In spite of wildly different views on what reforms sought after by cab drivers will mean for Alexandria, city officials are moving ahead with plans to study the industry.

The long simmering feud between cabbies, taxi companies and City Hall flared up earlier this year after drivers petitioned officials for more freedom to move between companies. The request also came as City Hall began considering a requirement that drivers accept major credit cards as payment.

While drivers pushed for an immediate rollback of restrictions on their career mobility — cabbies can only switch companies, which must be compliant with local regulations, once every two years— transportation officials suggested a more cautious approach regarding a major policy overhaul.

City councilors sided with the latter last week, creating a nine-member task force charged with examining the industry and driver demands, though without much confidence the group will find consensus.

“It seems to me we have a threshold legal question that we have a disagreement on — on both sides — and no amount of meeting on a task force is going to resolve that. There’s really very few ways of resolving that short of going before a judge,” said City Councilor Justin Wilson, who voted against the task force. “We’re kind of setting ourselves up for failure.”

That question stems from a change to state law last summer. Officials worry the tweak, which allows companies to replace lost cabbies with new replacements, would see Alexandria inundated with taxis if they allowed drivers to move freely between companies.

But drivers and their supporters, most notably Tenants and Workers United, argue City Hall still has the power to cap the size of the overall fleet, thus keeping the amount of cabs in check — even with free career mobility.

It’s a disagreement that the city’s top legal advisor believes will only be settled with the help of a judge.

“There just simply is a fundamental disagreement,” City Attorney Jim Banks told city council last week. “There is no other way to figure out the legal question other than in court.”

Even so, the principal actors are heading into the effort convinced they can bring the others around to their way of thinking.

“I think what the work group will do, it will show [Tenants and Workers United] that if they want to liberalize transfers, there will be backfill and increase the amount of cabs,” said Kyle Summers, general manager of Alexandria Yellow Cab.

Rich Baier, director of city transportation and environmental services, feels likewise.
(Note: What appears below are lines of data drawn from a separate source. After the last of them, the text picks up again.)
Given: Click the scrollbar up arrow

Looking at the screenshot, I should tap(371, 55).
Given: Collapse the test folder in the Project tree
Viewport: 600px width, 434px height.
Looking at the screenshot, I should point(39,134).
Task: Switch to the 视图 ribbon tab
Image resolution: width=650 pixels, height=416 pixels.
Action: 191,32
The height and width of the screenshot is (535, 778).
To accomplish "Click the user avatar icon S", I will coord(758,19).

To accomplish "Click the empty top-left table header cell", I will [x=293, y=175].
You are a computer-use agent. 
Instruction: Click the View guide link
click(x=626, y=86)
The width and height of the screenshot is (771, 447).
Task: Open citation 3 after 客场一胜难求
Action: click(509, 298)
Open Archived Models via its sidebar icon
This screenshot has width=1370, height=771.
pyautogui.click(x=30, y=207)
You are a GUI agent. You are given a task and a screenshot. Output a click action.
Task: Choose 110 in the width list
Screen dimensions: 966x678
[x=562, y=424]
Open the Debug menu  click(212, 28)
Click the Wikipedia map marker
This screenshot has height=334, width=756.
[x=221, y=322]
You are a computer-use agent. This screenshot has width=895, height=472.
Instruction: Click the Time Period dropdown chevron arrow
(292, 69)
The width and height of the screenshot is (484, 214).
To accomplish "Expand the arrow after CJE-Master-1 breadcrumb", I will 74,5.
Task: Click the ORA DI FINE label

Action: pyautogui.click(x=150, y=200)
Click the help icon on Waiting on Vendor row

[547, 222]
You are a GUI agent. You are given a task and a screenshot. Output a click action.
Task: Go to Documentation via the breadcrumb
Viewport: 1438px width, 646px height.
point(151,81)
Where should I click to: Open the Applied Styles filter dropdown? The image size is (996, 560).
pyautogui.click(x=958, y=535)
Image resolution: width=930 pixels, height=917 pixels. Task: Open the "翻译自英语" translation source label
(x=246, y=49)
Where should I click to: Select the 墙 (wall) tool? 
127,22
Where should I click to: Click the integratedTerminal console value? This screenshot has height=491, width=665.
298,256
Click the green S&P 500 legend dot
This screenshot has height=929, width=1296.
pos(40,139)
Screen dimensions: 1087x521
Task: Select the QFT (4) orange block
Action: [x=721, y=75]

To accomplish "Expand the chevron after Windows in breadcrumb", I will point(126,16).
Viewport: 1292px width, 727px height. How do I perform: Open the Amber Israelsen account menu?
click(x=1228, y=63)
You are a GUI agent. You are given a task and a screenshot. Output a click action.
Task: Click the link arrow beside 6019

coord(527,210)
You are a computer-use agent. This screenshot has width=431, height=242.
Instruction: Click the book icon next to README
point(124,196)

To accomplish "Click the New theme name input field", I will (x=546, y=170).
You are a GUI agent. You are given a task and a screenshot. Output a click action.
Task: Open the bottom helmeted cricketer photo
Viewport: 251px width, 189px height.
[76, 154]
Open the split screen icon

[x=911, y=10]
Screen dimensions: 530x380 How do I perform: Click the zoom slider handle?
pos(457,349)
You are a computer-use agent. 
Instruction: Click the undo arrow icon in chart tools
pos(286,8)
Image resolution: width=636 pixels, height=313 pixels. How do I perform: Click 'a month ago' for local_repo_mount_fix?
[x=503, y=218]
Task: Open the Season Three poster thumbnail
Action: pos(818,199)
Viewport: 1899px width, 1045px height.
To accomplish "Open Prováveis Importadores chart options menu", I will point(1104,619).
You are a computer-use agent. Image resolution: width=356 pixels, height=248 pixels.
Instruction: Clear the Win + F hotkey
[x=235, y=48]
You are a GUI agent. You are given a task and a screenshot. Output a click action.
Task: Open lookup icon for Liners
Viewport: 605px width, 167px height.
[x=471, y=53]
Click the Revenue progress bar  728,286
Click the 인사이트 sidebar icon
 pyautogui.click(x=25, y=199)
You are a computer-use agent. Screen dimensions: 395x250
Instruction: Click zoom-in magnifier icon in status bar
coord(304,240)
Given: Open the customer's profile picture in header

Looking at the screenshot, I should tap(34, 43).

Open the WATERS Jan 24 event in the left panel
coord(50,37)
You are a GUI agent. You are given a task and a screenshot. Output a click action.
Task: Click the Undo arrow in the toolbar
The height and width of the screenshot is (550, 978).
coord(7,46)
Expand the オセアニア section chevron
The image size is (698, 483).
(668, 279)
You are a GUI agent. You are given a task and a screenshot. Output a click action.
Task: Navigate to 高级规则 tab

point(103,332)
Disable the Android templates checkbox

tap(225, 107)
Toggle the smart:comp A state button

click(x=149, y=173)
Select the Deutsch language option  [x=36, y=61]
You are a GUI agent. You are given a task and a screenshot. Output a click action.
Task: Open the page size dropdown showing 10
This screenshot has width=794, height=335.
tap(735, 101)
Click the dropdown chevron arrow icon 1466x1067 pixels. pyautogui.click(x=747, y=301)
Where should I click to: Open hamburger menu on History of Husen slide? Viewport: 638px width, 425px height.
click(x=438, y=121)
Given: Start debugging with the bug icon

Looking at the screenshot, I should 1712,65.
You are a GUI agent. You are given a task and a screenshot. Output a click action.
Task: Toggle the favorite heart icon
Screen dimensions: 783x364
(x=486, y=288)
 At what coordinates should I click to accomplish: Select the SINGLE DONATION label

While he remains optimistic that the task force can reach an understanding for future reforms to the city’s taxi regulations, just getting all sides up to speed on state code represents a victory.

“There may not be compromise available or there may not be a solution … different than what the city attorney opined on, but there may be nuances,” Baier said. “[Through] discussions, people often change their positions.”

Cab drivers also haven’t ruled out swaying minds — just in the other direction. Driver Daniel Berhane, who has led the reform movement, believes a careful reading of the state law will convince city officials and company representatives that drivers have it correct.

“The task force can be good; we can explain to them what’s in the law,” Berhane said. “We believe [this disagreement] can be solved, if we can sit and talk about it.”

The task force, which will deliver its recommendations to city council in October, will include representatives from the cab drivers, taxi companies, city staff, and various boards and commissions — as well as a city councilor.

The task force also is charged with studying grandfathered certificates and examining companies not in compliance with the city’s dispatch regulations. Mayor Bill Euille will appoint the members.